Dabei ist das Rezept für einen erfolgversprechenden Sportfilm denkbar einfach: die jeweilige Disziplin muss mit einer starken zweiten Erzählebene verknüpft sein, mit dem sich ein großes Publikum identifizieren kann - und so wird aus Baseball eine Metapher für verlorene Ambitionen und verpasste Chancen (Feld der Träume), aus Football ein passendes Sujet für eine moderne Gladiatorengeschichte (Any Given Sunday) und aus Fußball in der Nachkriegszeit eine Geschichte über das zurückgewonnene Selbstvertrauen einer ganzen Nation (Das Wunder von Bern).
Richard Loncraines Wimbledon ist nicht der erste Versuch, Tennis zum Thema eines Films zu machen, im Gegensatz zu Rohrkrepierern wie Jocks schafft er es jedoch, für den einsamen Sport der weiß gekleideten Individualisten die perfekte inhaltliche Entsprechung zu finden: als Liebesgeschichte zwischen einem alternden Athleten und einer jungen, ehrgeizigen Newcomerin.
Paul Bettany spielt Peter Colt, den besagten Frührentner des Tennis-Courts, der einen ausgelosten Platz beim Wimbledon-Turnier dazu nutzen will, einen Schlussstrich unter seine im Mittelmaß steckende Karriere zu setzen.

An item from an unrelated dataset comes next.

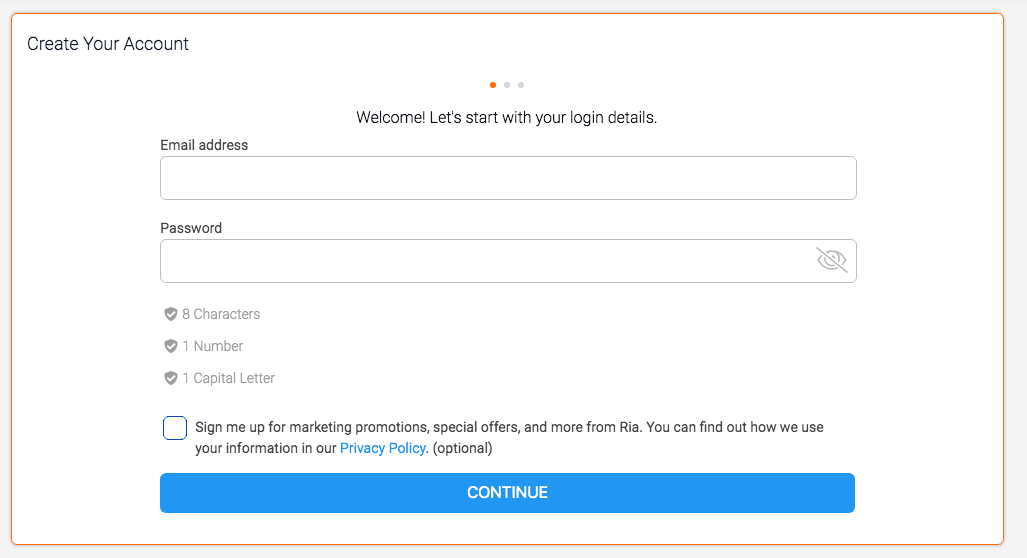Select the third progress step dot

(x=521, y=85)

Ein zufälliges Treffen mit Lizzie Bradbury (Kirsten Dunst als die filmische Entsprechung von Anna Kournikova, allerdings besser gebaut und weiter oben auf der Weltrangliste) verschafft ihm einen zweiten Frühling - als Mann und als Sportler. Leider hat die beginnende Liebesaffäre eher negative Auswirkungen auf das Spiel der sonst so kühlen, kalkulierenden Lizzie.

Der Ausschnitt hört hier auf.